The proposal for the Morey Creek Professional Center would also see the construction of a 15,000-square-foot day-care center, as well as a 450-space parking structure. The foundation does not intend to use the center for patient care.
“They would like to locate a number of support staff for the medical center in the same building because it’s more efficient,” said county planner Judith Wiegand. She added it will be a secure location with only one major entrance because of the presence of medical records.
The approval came despite concerns from the Buckingham Circle neighborhood that the project was too large and would decrease the quality of life by increasing traffic, lights and noise.
“This monolith of glass and brick adjacent to this rural housing development neighborhood will create a contrast that will startle the observer,” said Buckingham Circle resident Donald Day at the public hearing.
“To give a sense of the disparity, consider that there is more square footage proposed here … than there in all of Buckingham Circle consisting of 50 homes,” Day said.
Architect Bill Daggett, who designed the site plan for the center, said the building and its parking structure will be as unintrusive as possible. He said it would include motion-sensing devices to make sure unoccupied rooms were not left lit at night.
Planning Commission member Linda Porterfield asked Daggett if there was any way for the building to be reduced in size to accommodate the concerns of the neighborhood. However, Daggett said that would not meet the needs of the health system.
“If we want to put these groups together from the standpoint of efficiency of operation to service the medical center, there’s no way to do it other than to put them in the same building,” he said.
Daggett added that he did not think many of the Buckingham Circle residents would be able to see the facility from their houses because of buffers that will be planted.

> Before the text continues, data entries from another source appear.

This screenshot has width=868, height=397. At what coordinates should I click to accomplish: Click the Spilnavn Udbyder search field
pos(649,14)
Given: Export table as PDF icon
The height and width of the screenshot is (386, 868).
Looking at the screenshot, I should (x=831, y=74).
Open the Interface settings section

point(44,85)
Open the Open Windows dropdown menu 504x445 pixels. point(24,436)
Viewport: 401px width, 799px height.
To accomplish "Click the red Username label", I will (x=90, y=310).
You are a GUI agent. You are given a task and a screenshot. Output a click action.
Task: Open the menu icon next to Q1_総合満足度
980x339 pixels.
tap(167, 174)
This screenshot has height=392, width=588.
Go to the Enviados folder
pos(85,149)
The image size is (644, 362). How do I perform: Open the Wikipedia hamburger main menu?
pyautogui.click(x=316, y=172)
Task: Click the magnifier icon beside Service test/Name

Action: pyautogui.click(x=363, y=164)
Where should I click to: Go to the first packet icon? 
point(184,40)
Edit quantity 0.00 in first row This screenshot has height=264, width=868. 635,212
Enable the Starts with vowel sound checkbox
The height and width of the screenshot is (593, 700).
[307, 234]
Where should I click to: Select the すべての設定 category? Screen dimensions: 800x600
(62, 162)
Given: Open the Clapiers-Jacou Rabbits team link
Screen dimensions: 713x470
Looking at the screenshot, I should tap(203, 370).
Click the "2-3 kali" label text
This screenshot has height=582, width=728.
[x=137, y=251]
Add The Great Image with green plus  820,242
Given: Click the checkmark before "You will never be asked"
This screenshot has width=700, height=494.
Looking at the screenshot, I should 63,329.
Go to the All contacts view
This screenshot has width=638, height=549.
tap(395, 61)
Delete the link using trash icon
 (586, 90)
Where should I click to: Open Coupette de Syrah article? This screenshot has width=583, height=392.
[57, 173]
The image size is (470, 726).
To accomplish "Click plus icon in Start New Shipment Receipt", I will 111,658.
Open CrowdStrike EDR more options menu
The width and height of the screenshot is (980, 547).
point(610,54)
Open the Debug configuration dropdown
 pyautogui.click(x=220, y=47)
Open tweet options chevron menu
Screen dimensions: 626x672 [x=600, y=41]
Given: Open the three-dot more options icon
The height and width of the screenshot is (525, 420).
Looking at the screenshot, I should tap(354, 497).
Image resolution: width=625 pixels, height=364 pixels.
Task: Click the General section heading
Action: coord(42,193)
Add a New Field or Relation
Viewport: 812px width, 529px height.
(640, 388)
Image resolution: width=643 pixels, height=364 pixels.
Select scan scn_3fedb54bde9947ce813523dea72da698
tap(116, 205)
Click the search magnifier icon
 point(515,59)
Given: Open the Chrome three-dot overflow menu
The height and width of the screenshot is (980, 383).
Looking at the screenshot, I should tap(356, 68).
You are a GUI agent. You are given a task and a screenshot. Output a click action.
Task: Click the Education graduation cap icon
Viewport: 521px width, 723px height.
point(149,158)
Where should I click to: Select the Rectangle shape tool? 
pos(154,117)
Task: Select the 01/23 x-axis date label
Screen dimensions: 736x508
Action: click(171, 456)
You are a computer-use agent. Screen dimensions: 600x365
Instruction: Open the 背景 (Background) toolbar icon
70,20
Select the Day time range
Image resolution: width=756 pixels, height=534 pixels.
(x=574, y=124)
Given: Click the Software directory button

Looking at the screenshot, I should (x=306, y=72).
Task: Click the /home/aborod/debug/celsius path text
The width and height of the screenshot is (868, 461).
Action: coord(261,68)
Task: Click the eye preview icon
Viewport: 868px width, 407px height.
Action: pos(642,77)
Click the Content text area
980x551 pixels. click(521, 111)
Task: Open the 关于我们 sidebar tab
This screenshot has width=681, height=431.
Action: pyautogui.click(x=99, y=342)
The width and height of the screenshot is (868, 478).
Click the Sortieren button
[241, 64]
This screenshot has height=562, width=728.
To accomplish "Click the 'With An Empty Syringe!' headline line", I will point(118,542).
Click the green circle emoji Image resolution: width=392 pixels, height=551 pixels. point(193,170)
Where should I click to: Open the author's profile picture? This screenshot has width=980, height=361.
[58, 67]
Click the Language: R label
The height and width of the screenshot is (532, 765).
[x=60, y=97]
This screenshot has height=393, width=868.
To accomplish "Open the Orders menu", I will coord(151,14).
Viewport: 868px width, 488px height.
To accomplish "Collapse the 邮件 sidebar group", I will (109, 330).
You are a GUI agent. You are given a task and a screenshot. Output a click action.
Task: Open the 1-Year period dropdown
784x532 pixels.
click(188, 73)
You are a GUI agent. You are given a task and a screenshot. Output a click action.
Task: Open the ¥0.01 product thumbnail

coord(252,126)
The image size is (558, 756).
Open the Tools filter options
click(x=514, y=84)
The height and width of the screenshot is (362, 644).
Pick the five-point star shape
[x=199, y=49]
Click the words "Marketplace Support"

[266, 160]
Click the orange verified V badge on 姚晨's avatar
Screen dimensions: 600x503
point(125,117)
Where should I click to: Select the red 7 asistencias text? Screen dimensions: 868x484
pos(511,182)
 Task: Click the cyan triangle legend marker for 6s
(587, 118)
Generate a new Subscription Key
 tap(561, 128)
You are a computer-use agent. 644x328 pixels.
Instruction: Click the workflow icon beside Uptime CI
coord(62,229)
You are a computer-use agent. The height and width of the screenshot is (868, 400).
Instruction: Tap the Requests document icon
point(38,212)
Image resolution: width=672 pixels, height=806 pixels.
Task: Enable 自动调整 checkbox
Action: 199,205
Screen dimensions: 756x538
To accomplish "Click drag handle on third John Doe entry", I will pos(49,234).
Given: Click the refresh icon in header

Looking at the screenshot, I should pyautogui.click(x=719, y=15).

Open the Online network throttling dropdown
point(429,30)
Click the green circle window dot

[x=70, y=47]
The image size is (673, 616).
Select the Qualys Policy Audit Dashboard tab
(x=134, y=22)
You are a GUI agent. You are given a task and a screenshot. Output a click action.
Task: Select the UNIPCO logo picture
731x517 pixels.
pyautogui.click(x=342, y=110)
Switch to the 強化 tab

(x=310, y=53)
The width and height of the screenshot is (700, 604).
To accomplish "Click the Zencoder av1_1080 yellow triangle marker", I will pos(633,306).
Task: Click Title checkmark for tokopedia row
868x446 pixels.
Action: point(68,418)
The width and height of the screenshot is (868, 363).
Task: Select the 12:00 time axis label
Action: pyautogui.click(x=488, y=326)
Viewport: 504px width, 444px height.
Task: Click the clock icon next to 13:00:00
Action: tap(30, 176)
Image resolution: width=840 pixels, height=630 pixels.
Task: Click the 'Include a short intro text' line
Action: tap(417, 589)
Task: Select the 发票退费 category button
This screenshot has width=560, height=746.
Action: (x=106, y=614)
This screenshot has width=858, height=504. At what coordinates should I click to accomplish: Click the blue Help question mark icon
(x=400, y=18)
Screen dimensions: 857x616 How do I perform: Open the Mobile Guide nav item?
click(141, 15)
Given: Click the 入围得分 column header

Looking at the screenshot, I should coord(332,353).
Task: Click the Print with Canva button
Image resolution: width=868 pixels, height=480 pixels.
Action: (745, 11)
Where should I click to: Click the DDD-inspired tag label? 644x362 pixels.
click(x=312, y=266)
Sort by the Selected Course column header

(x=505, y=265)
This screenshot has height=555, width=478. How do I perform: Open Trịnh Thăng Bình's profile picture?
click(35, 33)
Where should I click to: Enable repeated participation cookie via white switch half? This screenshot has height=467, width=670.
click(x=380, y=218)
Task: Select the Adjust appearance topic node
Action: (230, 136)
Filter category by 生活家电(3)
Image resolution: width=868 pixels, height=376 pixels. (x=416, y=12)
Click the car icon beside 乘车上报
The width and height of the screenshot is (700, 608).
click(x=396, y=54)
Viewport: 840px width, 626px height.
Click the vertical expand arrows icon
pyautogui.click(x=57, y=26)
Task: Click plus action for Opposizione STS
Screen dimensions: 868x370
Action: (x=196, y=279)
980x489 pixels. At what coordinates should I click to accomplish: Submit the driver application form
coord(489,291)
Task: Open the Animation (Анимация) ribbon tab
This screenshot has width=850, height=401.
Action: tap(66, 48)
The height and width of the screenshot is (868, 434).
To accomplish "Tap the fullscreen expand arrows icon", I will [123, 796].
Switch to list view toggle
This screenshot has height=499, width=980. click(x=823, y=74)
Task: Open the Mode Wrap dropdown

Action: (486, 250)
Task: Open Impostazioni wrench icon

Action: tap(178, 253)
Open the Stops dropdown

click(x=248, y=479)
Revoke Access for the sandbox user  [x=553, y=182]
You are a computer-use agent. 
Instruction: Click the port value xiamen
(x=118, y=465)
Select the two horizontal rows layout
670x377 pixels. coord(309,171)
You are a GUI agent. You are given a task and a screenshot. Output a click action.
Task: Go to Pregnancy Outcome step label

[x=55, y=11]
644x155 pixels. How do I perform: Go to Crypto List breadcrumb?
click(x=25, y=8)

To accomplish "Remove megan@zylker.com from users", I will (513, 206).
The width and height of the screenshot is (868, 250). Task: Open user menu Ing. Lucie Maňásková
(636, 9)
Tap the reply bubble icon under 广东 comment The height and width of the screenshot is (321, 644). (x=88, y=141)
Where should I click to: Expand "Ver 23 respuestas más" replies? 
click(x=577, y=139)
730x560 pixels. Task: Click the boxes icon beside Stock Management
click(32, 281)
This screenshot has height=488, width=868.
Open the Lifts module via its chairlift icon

As part of the rezoning, the Health Services Foundation has proffered to pay for a sidewalk to run along the north side of Fontaine Avenue from the facility to the Fontaine Research Park. The foundation also will pay to build two new traffic lights at the intersection of U.S. 29 and Fontaine.
Wiegand said the traffic lights would have to be operational before a certificate of occupancy can be issued.
A previous rezoning in 2005 would have allowed for the construction of 61 townhomes, but the project never materialized.
“I guess if I lived in Buckingham Circle, I wouldn’t want it over there either but I believe that I would prefer this to having the townhouses,” said Commissioner Ed Smith. “That’s 24 hours a day, 7 days a week, and this is not.”
The commission voted unanimously to recommend approval of the rezoning. The item will go before the Board of Supervisors later this year, though a date has not been scheduled.